*Goal*: Substitute "Command" for "Instruction" in the entries between the lines holding "You are a computer-use agent. 1232x972" and "coord(1136,24)", inclusive, and reproduce only those lines with nothing else changed. Leave the pictures out of your answer.
======== Data listing
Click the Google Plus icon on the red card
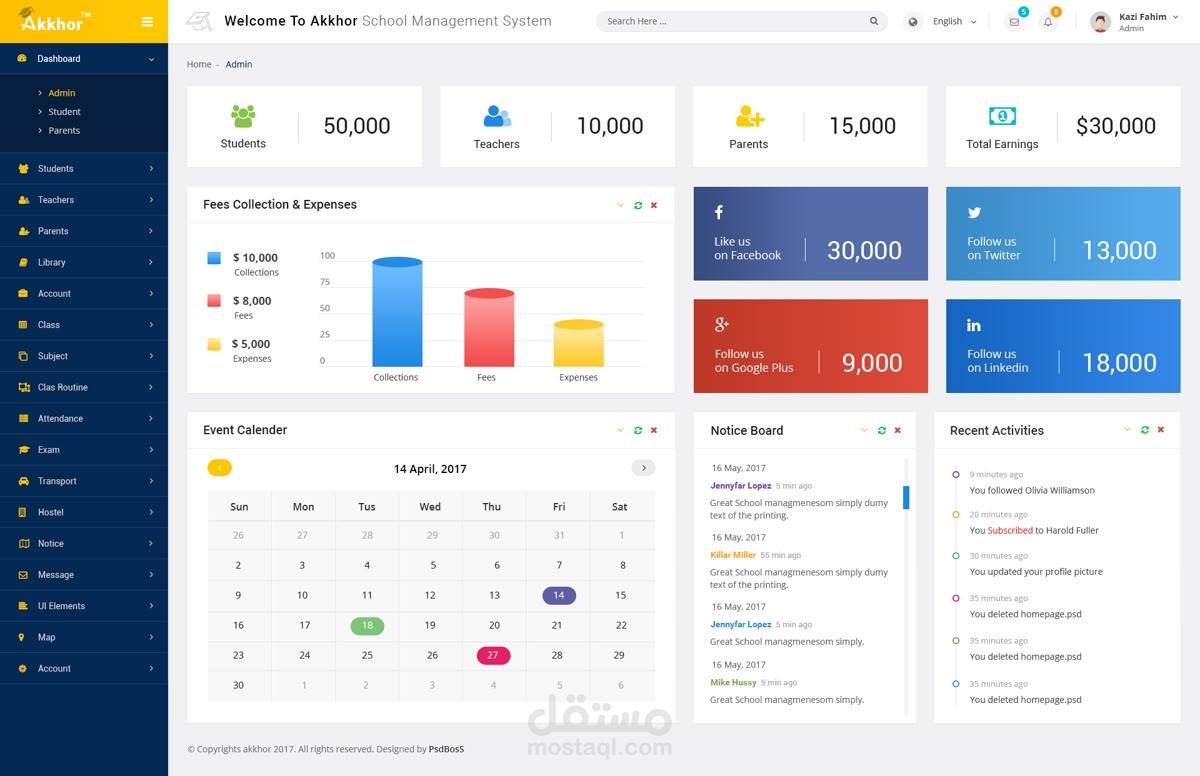Screen dimensions: 1200x776 click(x=719, y=324)
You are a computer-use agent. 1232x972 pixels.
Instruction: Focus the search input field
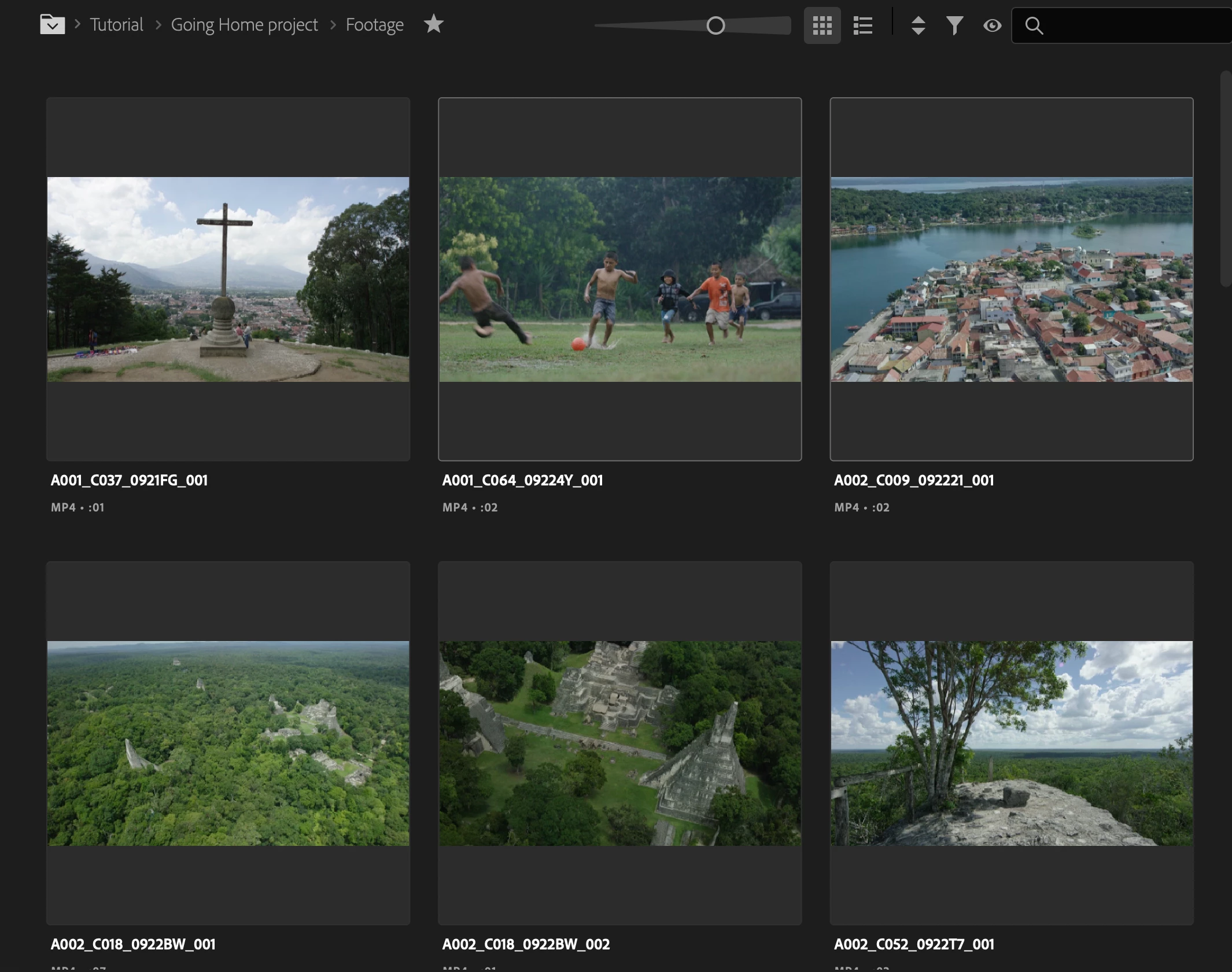coord(1134,25)
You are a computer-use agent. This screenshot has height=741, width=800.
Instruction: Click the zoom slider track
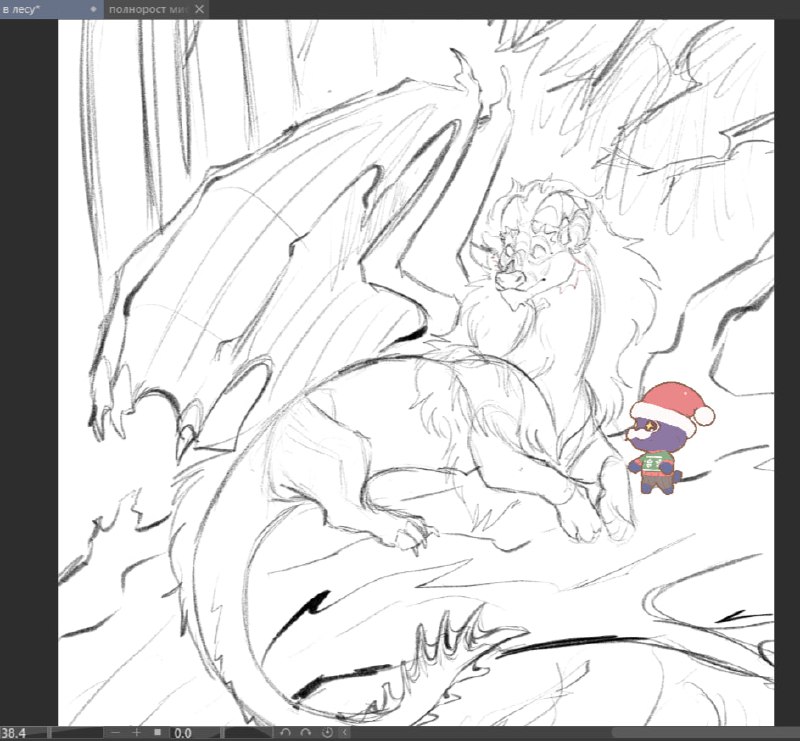click(x=77, y=733)
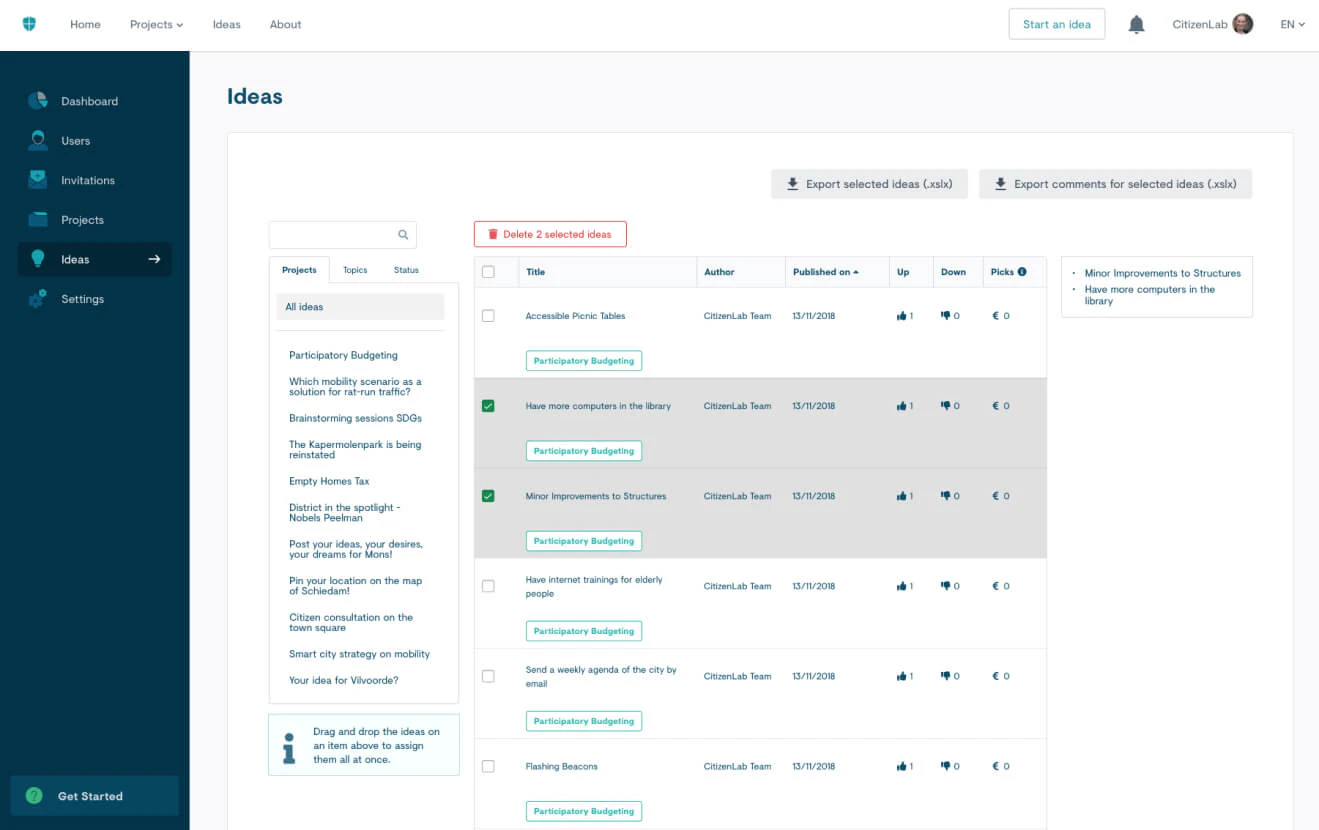Click the bell notification icon

coord(1136,24)
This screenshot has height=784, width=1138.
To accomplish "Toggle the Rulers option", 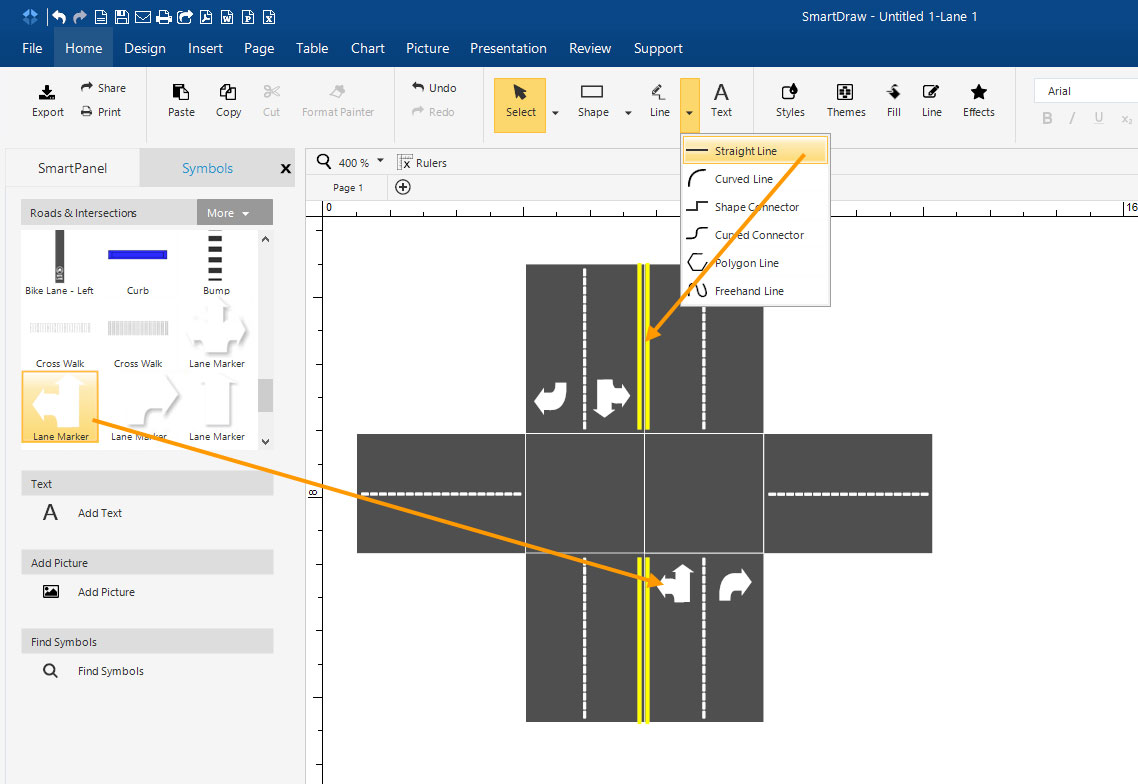I will (x=422, y=162).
================
*Task result*:
You are a computer-use agent. 1232x972 pixels.
Command: Focus the search input field
coord(1134,25)
You are a computer-use agent. This screenshot has height=741, width=800.
Command: Click the zoom slider track
click(x=77, y=733)
Click the bell notification icon

coord(1136,24)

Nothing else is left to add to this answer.